This time it's the $35K base model that has been pushed back to late 2018, but current production is ramping up.
In news that will actually surprise no one at all, we’re hearing that Tesla won’t start delivering the most affordable base Model 3 until late this year, which likely means sometime next year or next decade according to Tesla’s optimistic delivery estimates.
But to get back to the doom and gloom, it’s nowhere close to the 10,000 per week Tesla had originally promised, the 5,000 per week it downgraded to last November, and now they’re not expecting to hit that 5,000 per week until this summer. Car and Driver reports that the base model will still be delivered at the promised $35,000 in “late 2018”, and that the dual-motor AWD versions should hit the production line in “mid-2018”. Current deliveries have all-been top-dollar, single-motor, big-battery versions, which makes business sense, but crushes the dreams of all those $35K, 200-mile EV in early 2018 dreamers that lined up with their deposits and thought putting their money down meant getting something in return in a reasonable amount of time.
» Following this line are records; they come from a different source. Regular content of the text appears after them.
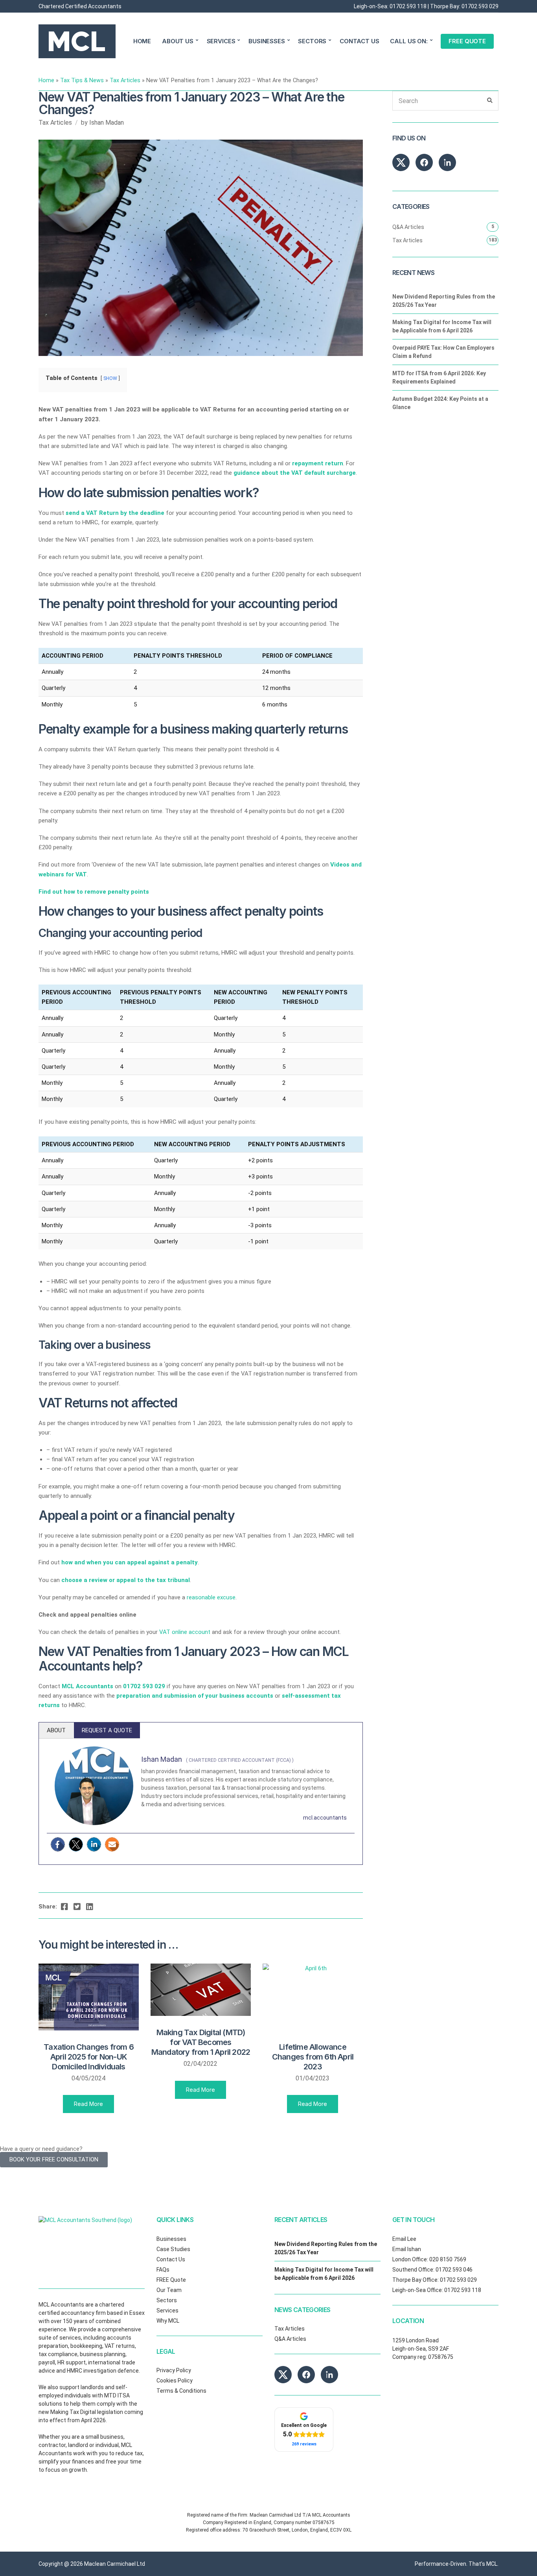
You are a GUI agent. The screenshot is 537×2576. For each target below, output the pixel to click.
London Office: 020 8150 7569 (429, 2259)
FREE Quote (171, 2280)
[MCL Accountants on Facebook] (424, 162)
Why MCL (167, 2321)
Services (167, 2310)
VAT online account (184, 1632)
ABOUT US (177, 41)
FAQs (162, 2269)
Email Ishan (406, 2249)
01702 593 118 (408, 6)
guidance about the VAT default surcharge (295, 472)
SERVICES (221, 41)
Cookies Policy (174, 2380)
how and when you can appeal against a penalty (129, 1562)
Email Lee (404, 2239)
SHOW (110, 378)
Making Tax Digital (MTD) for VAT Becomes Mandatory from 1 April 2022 (200, 2042)
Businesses (171, 2239)
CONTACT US (359, 41)
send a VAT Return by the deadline (115, 512)
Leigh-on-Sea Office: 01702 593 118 (436, 2290)
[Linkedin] (94, 1844)
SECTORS (312, 41)
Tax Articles (125, 80)
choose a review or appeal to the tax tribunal (125, 1580)
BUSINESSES (266, 41)
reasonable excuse (211, 1597)
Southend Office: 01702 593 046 (432, 2269)
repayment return (317, 463)
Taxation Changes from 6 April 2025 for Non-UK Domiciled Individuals (89, 2056)
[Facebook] (58, 1844)
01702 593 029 (480, 6)
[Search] (489, 101)
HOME (142, 41)
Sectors (166, 2300)
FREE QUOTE (467, 41)
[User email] (112, 1844)
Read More (88, 2103)
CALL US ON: (408, 41)
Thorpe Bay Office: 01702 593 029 (434, 2280)
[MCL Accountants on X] (401, 162)
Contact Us (170, 2259)
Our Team (169, 2290)
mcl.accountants (325, 1817)
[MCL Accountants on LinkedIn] (447, 162)
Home (46, 80)
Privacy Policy (173, 2370)
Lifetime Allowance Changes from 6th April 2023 (312, 2056)
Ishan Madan (106, 122)
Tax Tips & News (82, 80)
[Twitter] (76, 1844)
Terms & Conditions (181, 2391)
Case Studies (173, 2249)
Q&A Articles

Enough with the doom and gloom and let’s shine a ray of hope back out there. Bloomberg arrives at its production estimates by tracking registered and reported VINs and although their production estimates are cautious, last week both input sources reached new highs, so it could indicate Tesla is finally hitting that exponential growth in production we’ve all been waiting for. It can’t come soon enough because the first of Tesla’s premium competitors has arrived from Jaguar, the I-Pace, and Mercedes, BMW, Mini, and Audi Should have full electrics flooding dealerships by next year, though BMW has stated that it is in no rush to get into the mass-market EV game until it is more profitable.